As the world’s finance ministers and central bank governors prepare for the latest G-20 summit meeting in London, Obama will be accompanied by Geithner.  It would seem logical for the Treasury Undersecretary for International Affairs to be at Geithner’s side, except that there isn’t one at the moment.  Obama and Geithner will be justifiably busy reminding other member states of the need for increased fiscal stimulus and IMF funding.  Coordinating global regulatory standards to avert or at least mitigate a future worldwide financial meltdown will not be a priority.

In some areas, like bank capital adequacy standards, regulation may need to be implemented in a way that prevents a “race to the bottom”.  In other words, certain restrictions may only be effective in America if they are done in concert with other industrialized nations.  Otherwise the mobility of capital would prompt banks to circumvent regulation by transferring assets where possible to jurisdictions with more lenient restrictions.  American regulators are floating the idea but would be wise to seek assurance from other G-20 members that they will follow suit.  While forming an umbrella financial regulatory organization to oversee and harmonize worldwide regulation may not be the answer, at a minimum greater communication is needed.

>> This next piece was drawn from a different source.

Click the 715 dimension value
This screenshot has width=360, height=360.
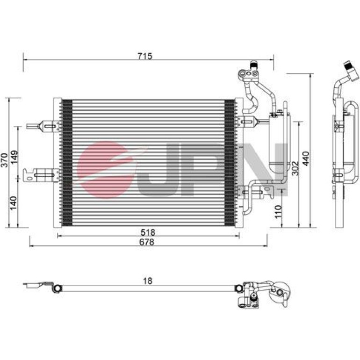[x=145, y=56]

Most large financial institutions do not limit their operations or assets to a single country.  The Financial Stability Forum (FSF), established in 1999 to promote international financial stability, recognizes that this inevitably creates regulatory gaps.  For some reason the FSF waited until last Thursday to broaden its membership to include all G-20 member states.  In an ideal world, U.S. officials would treat the G-20 meeting as an opportunity to fully integrate communication with new FSF members.  As it stands, the U.S. will barely have the organizational capacity to effectively represent itself.

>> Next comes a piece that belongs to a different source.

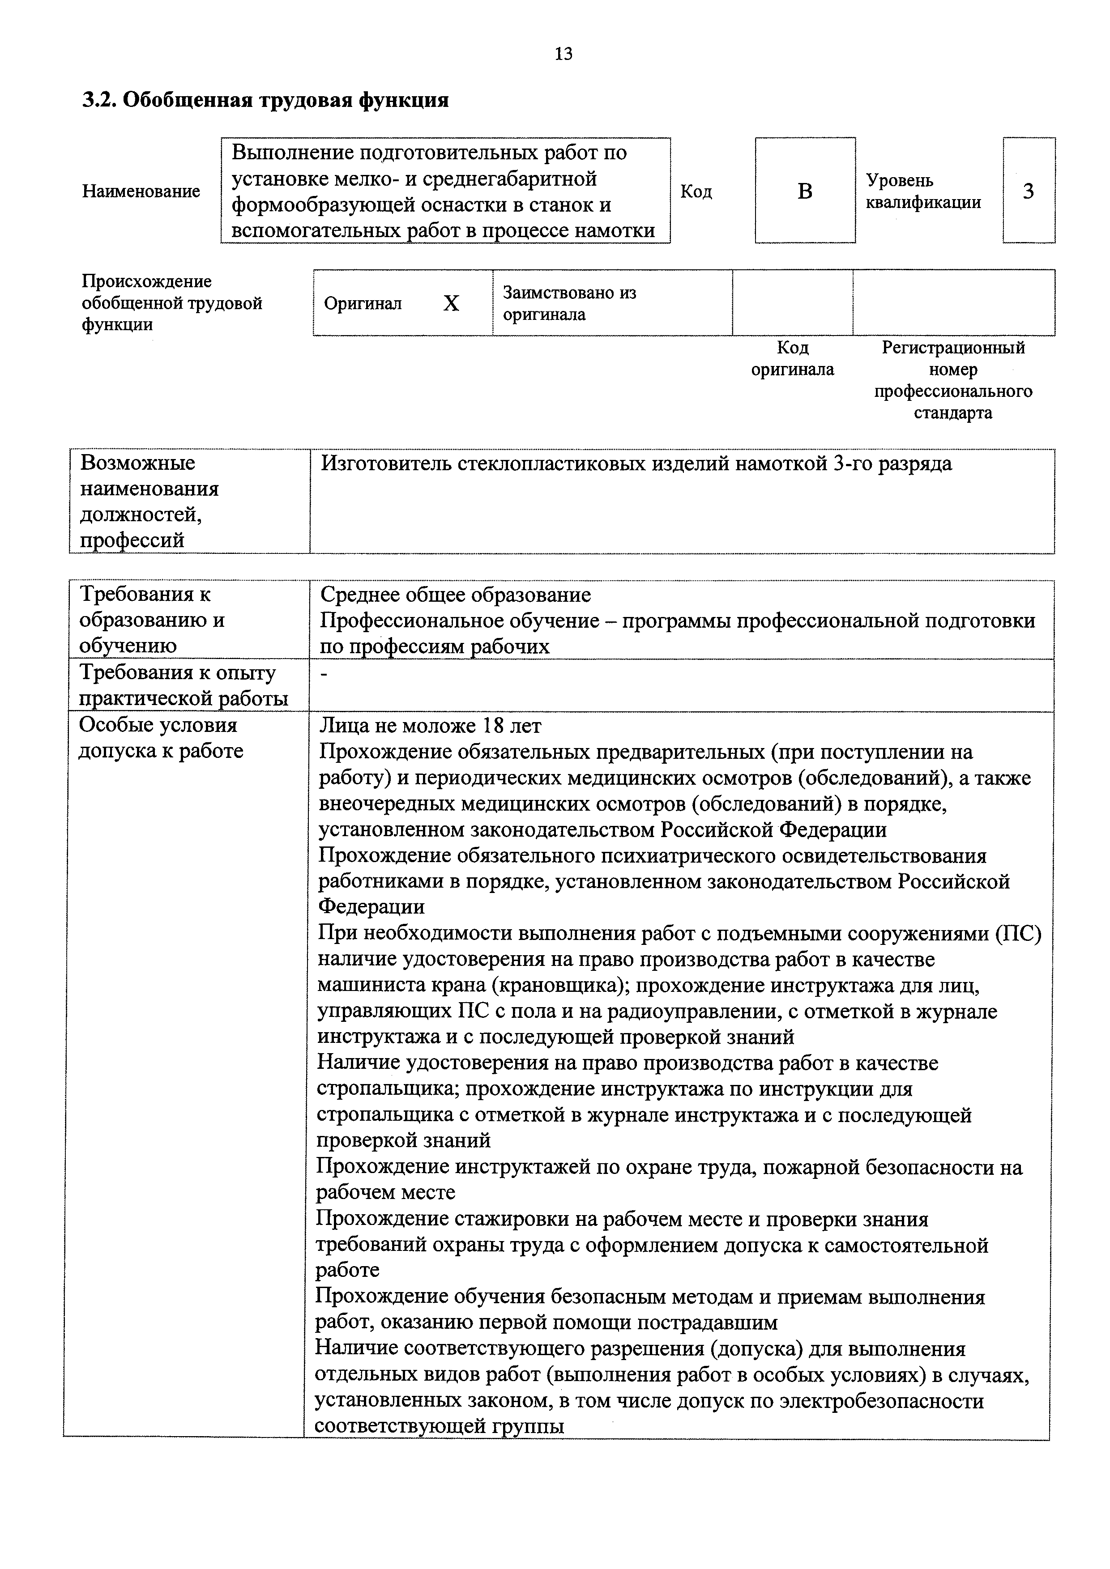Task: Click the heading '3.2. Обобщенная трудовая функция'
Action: [x=265, y=101]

Strengthening domestic regulation among G-20 members will be a central theme of the London Summit.  Improving communication among regulators of different nations will likely be secondary if not tertiary.  This is an area where Geithner could probably multi-task more effectively with the help of appointed subordinates.  Geithner and Obama are going to London to help the rest of the world put out the fire.  The appointment of a permanent staff at Treasury before the conference begins on April 2nd might indicate to the rest of the world that we are also serious about preventing the next one.